The Religious Action Center of Reform Judaism joined an ecumenical Washington rally last week in Slepian’s memory, and the Union of American Hebrew Congregations issued a paragraph in his memory to be read in Reform synagogues before Kaddish.

An article last week in the Buffalo News pointed out that four of the five abortion doctors, including Slepian, who were targets of the so-called Remembrance Day sniper in the United States and Canada since 1994, were Jewish.

The moniker comes from the title — Unborn Children Day — that anti-abortion forces in Canada have given to Nov. 11, which is known as Veterans Day in the U.S. and Remembrance Day in Canada.

The shootings of the five physicians took place on or near the date. The other targets: Dr. Garson Romalis, wounded Nov. 8, 1994 in Vancouver; Dr. Hugh Short, shot in the right elbow Nov. 10 1995 in Ancaster, Ontario; an unnamed physician who sustained minor cuts on Oct. 28, 1997; and Dr. John Fainman, struck in the right shoulder Nov. 11, 1997 in Winnipeg. All but Short are Jewish.

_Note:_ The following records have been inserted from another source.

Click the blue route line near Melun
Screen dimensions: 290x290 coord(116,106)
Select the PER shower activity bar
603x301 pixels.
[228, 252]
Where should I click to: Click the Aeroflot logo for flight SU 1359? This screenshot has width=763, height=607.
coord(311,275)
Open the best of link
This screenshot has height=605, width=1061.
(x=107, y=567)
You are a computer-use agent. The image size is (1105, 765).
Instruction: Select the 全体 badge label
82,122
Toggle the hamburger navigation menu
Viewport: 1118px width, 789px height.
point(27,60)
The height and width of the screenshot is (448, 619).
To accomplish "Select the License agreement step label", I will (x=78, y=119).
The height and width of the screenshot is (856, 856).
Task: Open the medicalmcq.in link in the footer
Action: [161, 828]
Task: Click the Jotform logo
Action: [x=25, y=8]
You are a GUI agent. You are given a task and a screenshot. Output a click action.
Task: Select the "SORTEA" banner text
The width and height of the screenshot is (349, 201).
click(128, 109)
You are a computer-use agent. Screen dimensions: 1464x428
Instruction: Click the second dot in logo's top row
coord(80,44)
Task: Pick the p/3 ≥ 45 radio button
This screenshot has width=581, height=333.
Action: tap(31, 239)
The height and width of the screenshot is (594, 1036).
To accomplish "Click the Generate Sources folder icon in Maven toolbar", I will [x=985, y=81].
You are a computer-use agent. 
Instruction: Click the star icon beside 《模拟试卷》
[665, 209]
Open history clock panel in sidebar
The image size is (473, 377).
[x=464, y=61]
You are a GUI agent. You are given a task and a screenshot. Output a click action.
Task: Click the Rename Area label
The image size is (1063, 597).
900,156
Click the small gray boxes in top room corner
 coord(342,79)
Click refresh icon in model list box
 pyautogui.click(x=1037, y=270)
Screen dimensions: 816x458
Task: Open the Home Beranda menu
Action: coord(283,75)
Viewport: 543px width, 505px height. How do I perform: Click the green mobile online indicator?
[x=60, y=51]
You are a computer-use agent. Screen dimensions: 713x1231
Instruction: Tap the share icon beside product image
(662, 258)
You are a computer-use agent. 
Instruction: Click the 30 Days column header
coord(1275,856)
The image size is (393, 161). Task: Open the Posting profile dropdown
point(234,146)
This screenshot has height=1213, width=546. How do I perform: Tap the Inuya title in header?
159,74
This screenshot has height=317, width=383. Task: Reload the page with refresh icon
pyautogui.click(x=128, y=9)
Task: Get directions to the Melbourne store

“To say that they have been victims because they were Jews is an exaggeration,” said Abraham Foxman, national director of the Anti-Defamation League. “There is no evidence to suggest that anti-Semitism was a motive for the attacks.”

But the ADL was concerned enough about anti-Semitic leanings in some parts of the anti-abortion movement to issue a press release warning that “extreme factions” of the movement “single out Jewish doctors who perform the procedure or describe Jews as controlling the abortion ‘industry.’ ”

The ADL statement cited several examples of comparisons between abortions and the Holocaust, in which Jewish abortion doctors were likened to Nazi war criminals. The statement named in particular Human Life International, “a major anti-abortion group with a history of anti-Semitism, as ‘inordinately preoccupied with Jews.’ ”

“We hope that the good people in the anti-abortion movement will speak out against the anti-Semitism,” Foxman said.

“A number of these [anti-abortion] groups do have this [anti-Semitic strain] running through” their statements, said Maureen Britell, director of government relations for the Washington-based National Abortion Federation.

Echoing Foxman’s statement, Britell said, “We don’t have any evidence that directly links” anti-Semitic statements with physical attacks. “The greatest common denominator with all these physicians is that they all are abortion providers.”

Some anti-abortion literature cites what it calls a disproportionate number of Jewish physicians among abortion providers. This is “an assumption that could be made” because Jews are heavily represented in the pro-choice movement, Britell said.

According to the Hamilton Spectator newspaper, a “wanted poster” for Slepian with the words “Jew” and “killer” written across his photograph was found in the washroom of a Hamilton police station a few days after his killing. Hamilton, in southern Ontario, is about an hour’s drive from Buffalo.

A spokesman for the Buffalo office of the Federal Bureau of Investigations said he was “not prepared to make any correlation” between the targeted abortion doctors’ religious identity and their selection as snipers’ targets. The FBI “is not prepared to guess whether or not nationality played into this,” he said.

“There is a heightened security for doctors” Jewish and non-Jewish “who perform this procedure in this area,” the spokesman said.

Abortion providers in New York are taking special precautions following Slepian’s murder, according to a spokesman for Planned Parenthood of New York City. She and Britell said no unique concern is notable among Jewish physicians.

“Are our doctors nervous? Of course they are,” the Planned Parenthood spokesman said.